Stored dataset items
>>>
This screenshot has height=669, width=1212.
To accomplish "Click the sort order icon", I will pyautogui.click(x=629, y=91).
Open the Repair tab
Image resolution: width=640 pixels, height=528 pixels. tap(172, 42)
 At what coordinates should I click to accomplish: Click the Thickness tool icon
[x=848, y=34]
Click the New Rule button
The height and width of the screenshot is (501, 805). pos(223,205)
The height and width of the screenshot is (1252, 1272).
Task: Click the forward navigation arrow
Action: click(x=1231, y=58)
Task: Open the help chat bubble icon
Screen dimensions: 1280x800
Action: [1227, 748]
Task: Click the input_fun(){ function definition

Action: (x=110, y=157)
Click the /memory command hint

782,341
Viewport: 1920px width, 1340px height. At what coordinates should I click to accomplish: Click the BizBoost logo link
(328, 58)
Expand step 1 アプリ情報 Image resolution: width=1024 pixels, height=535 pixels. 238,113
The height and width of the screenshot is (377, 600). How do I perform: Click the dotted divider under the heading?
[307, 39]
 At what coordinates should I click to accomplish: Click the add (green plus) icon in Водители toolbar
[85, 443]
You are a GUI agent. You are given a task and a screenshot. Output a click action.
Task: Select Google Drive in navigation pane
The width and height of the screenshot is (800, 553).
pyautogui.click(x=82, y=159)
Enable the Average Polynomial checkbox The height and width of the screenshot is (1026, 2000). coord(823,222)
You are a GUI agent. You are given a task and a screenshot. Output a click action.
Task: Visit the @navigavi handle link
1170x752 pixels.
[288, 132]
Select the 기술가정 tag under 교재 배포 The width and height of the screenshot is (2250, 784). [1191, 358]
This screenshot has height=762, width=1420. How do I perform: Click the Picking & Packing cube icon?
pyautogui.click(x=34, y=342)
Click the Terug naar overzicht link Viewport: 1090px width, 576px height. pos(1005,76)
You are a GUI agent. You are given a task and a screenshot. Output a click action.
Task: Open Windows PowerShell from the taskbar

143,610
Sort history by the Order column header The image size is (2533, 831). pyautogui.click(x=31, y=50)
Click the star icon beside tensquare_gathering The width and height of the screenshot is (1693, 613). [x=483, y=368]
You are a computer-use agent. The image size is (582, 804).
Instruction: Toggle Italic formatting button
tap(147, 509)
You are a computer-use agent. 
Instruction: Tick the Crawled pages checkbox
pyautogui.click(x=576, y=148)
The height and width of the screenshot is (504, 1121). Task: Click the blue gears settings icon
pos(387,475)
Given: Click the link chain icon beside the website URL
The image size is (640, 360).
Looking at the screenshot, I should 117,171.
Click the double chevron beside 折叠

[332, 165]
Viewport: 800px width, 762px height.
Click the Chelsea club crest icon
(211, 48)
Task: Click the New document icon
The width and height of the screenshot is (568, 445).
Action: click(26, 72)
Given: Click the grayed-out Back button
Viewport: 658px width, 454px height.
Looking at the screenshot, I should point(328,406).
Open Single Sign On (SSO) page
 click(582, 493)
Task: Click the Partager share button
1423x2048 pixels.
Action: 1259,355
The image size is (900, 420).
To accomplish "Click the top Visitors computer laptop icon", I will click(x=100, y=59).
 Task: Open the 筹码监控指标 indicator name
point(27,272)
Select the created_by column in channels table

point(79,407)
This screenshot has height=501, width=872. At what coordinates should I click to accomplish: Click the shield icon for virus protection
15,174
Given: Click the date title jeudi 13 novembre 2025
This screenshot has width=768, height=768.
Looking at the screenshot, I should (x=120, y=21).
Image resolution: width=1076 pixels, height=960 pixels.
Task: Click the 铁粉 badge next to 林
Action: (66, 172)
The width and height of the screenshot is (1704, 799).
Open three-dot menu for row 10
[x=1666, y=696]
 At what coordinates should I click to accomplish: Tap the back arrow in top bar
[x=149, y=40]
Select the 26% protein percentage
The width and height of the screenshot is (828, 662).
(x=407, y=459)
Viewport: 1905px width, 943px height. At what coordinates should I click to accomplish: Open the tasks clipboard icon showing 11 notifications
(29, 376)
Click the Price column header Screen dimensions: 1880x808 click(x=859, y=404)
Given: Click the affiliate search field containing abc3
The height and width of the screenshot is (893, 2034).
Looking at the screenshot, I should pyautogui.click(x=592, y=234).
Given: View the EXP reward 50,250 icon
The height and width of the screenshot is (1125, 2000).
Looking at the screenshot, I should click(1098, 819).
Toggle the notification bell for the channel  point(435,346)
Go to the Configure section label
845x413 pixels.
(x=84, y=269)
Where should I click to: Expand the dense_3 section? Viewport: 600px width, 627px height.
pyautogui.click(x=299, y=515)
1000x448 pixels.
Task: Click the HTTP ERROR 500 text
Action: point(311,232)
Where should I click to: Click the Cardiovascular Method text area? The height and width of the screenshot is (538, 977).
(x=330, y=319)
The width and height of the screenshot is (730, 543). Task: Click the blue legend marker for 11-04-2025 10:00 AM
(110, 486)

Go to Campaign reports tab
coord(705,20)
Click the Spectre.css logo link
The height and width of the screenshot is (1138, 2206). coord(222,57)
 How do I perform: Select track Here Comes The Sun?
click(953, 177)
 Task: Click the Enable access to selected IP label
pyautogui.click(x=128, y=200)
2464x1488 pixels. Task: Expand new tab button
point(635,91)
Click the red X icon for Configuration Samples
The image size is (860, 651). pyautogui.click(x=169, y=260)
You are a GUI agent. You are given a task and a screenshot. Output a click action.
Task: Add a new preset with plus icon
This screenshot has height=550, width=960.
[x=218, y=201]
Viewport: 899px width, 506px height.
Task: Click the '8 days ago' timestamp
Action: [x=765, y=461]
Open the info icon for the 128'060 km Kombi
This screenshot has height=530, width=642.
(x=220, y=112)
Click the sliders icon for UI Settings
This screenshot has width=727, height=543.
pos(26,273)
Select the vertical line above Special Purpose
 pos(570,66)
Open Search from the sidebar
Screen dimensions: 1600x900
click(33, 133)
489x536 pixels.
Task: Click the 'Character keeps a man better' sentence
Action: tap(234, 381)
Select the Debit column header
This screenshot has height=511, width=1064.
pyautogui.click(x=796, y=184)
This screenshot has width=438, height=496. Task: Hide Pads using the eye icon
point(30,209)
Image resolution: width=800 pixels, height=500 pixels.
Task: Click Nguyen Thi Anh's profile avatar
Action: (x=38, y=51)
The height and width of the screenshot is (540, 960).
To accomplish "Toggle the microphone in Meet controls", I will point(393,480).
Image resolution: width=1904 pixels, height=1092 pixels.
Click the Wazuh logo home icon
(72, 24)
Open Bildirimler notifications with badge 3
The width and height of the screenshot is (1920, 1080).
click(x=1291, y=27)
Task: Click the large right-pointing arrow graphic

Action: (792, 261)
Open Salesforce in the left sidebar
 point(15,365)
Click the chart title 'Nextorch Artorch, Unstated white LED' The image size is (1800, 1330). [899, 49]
<<<
The whole of the data is to be returned with every line intact.

This screenshot has height=669, width=1212.
To accomplish "Click the sort order icon", I will pyautogui.click(x=629, y=91).
Open the Repair tab
Image resolution: width=640 pixels, height=528 pixels. tap(172, 42)
 At what coordinates should I click to accomplish: Click the Thickness tool icon
[x=848, y=34]
Click the New Rule button
The height and width of the screenshot is (501, 805). pos(223,205)
The height and width of the screenshot is (1252, 1272).
Task: Click the forward navigation arrow
Action: click(x=1231, y=58)
Task: Open the help chat bubble icon
Screen dimensions: 1280x800
Action: [1227, 748]
Task: Click the input_fun(){ function definition

Action: (x=110, y=157)
Click the /memory command hint

782,341
Viewport: 1920px width, 1340px height. At what coordinates should I click to accomplish: Click the BizBoost logo link
(328, 58)
Expand step 1 アプリ情報 Image resolution: width=1024 pixels, height=535 pixels. 238,113
The height and width of the screenshot is (377, 600). How do I perform: Click the dotted divider under the heading?
[307, 39]
 At what coordinates should I click to accomplish: Click the add (green plus) icon in Водители toolbar
[85, 443]
You are a GUI agent. You are given a task and a screenshot. Output a click action.
Task: Select Google Drive in navigation pane
The width and height of the screenshot is (800, 553).
pyautogui.click(x=82, y=159)
Enable the Average Polynomial checkbox The height and width of the screenshot is (1026, 2000). coord(823,222)
You are a GUI agent. You are given a task and a screenshot. Output a click action.
Task: Visit the @navigavi handle link
1170x752 pixels.
[288, 132]
Select the 기술가정 tag under 교재 배포 The width and height of the screenshot is (2250, 784). [1191, 358]
This screenshot has height=762, width=1420. How do I perform: Click the Picking & Packing cube icon?
pyautogui.click(x=34, y=342)
Click the Terug naar overzicht link Viewport: 1090px width, 576px height. pos(1005,76)
You are a GUI agent. You are given a task and a screenshot. Output a click action.
Task: Open Windows PowerShell from the taskbar

143,610
Sort history by the Order column header The image size is (2533, 831). pyautogui.click(x=31, y=50)
Click the star icon beside tensquare_gathering The width and height of the screenshot is (1693, 613). [x=483, y=368]
You are a computer-use agent. The image size is (582, 804).
Instruction: Toggle Italic formatting button
tap(147, 509)
You are a computer-use agent. 
Instruction: Tick the Crawled pages checkbox
pyautogui.click(x=576, y=148)
The height and width of the screenshot is (504, 1121). Task: Click the blue gears settings icon
pos(387,475)
Given: Click the link chain icon beside the website URL
The image size is (640, 360).
Looking at the screenshot, I should 117,171.
Click the double chevron beside 折叠

[332, 165]
Viewport: 800px width, 762px height.
Click the Chelsea club crest icon
(211, 48)
Task: Click the New document icon
The width and height of the screenshot is (568, 445).
Action: click(26, 72)
Given: Click the grayed-out Back button
Viewport: 658px width, 454px height.
Looking at the screenshot, I should point(328,406).
Open Single Sign On (SSO) page
 click(582, 493)
Task: Click the Partager share button
1423x2048 pixels.
Action: 1259,355
The image size is (900, 420).
To accomplish "Click the top Visitors computer laptop icon", I will click(x=100, y=59).
 Task: Open the 筹码监控指标 indicator name
point(27,272)
Select the created_by column in channels table

point(79,407)
This screenshot has height=501, width=872. At what coordinates should I click to accomplish: Click the shield icon for virus protection
15,174
Given: Click the date title jeudi 13 novembre 2025
This screenshot has width=768, height=768.
Looking at the screenshot, I should (x=120, y=21).
Image resolution: width=1076 pixels, height=960 pixels.
Task: Click the 铁粉 badge next to 林
Action: (66, 172)
The width and height of the screenshot is (1704, 799).
Open three-dot menu for row 10
[x=1666, y=696]
 At what coordinates should I click to accomplish: Tap the back arrow in top bar
[x=149, y=40]
Select the 26% protein percentage
The width and height of the screenshot is (828, 662).
(x=407, y=459)
Viewport: 1905px width, 943px height. At what coordinates should I click to accomplish: Open the tasks clipboard icon showing 11 notifications
(29, 376)
Click the Price column header Screen dimensions: 1880x808 click(x=859, y=404)
Given: Click the affiliate search field containing abc3
The height and width of the screenshot is (893, 2034).
Looking at the screenshot, I should pyautogui.click(x=592, y=234).
Given: View the EXP reward 50,250 icon
The height and width of the screenshot is (1125, 2000).
Looking at the screenshot, I should click(1098, 819).
Toggle the notification bell for the channel  point(435,346)
Go to the Configure section label
845x413 pixels.
(x=84, y=269)
Where should I click to: Expand the dense_3 section? Viewport: 600px width, 627px height.
pyautogui.click(x=299, y=515)
1000x448 pixels.
Task: Click the HTTP ERROR 500 text
Action: point(311,232)
Where should I click to: Click the Cardiovascular Method text area? The height and width of the screenshot is (538, 977).
(x=330, y=319)
The width and height of the screenshot is (730, 543). Task: Click the blue legend marker for 11-04-2025 10:00 AM
(110, 486)

Go to Campaign reports tab
coord(705,20)
Click the Spectre.css logo link
The height and width of the screenshot is (1138, 2206). coord(222,57)
 How do I perform: Select track Here Comes The Sun?
click(953, 177)
 Task: Click the Enable access to selected IP label
pyautogui.click(x=128, y=200)
2464x1488 pixels. Task: Expand new tab button
point(635,91)
Click the red X icon for Configuration Samples
The image size is (860, 651). pyautogui.click(x=169, y=260)
You are a GUI agent. You are given a task and a screenshot. Output a click action.
Task: Add a new preset with plus icon
This screenshot has height=550, width=960.
[x=218, y=201]
Viewport: 899px width, 506px height.
Task: Click the '8 days ago' timestamp
Action: [x=765, y=461]
Open the info icon for the 128'060 km Kombi
This screenshot has height=530, width=642.
(x=220, y=112)
Click the sliders icon for UI Settings
This screenshot has width=727, height=543.
pos(26,273)
Select the vertical line above Special Purpose
 pos(570,66)
Open Search from the sidebar
Screen dimensions: 1600x900
click(33, 133)
489x536 pixels.
Task: Click the 'Character keeps a man better' sentence
Action: tap(234, 381)
Select the Debit column header
This screenshot has height=511, width=1064.
pyautogui.click(x=796, y=184)
This screenshot has width=438, height=496. Task: Hide Pads using the eye icon
point(30,209)
Image resolution: width=800 pixels, height=500 pixels.
Task: Click Nguyen Thi Anh's profile avatar
Action: (x=38, y=51)
The height and width of the screenshot is (540, 960).
To accomplish "Toggle the microphone in Meet controls", I will point(393,480).
Image resolution: width=1904 pixels, height=1092 pixels.
Click the Wazuh logo home icon
(72, 24)
Open Bildirimler notifications with badge 3
The width and height of the screenshot is (1920, 1080).
click(x=1291, y=27)
Task: Click the large right-pointing arrow graphic

Action: (792, 261)
Open Salesforce in the left sidebar
 point(15,365)
Click the chart title 'Nextorch Artorch, Unstated white LED' The image size is (1800, 1330). [899, 49]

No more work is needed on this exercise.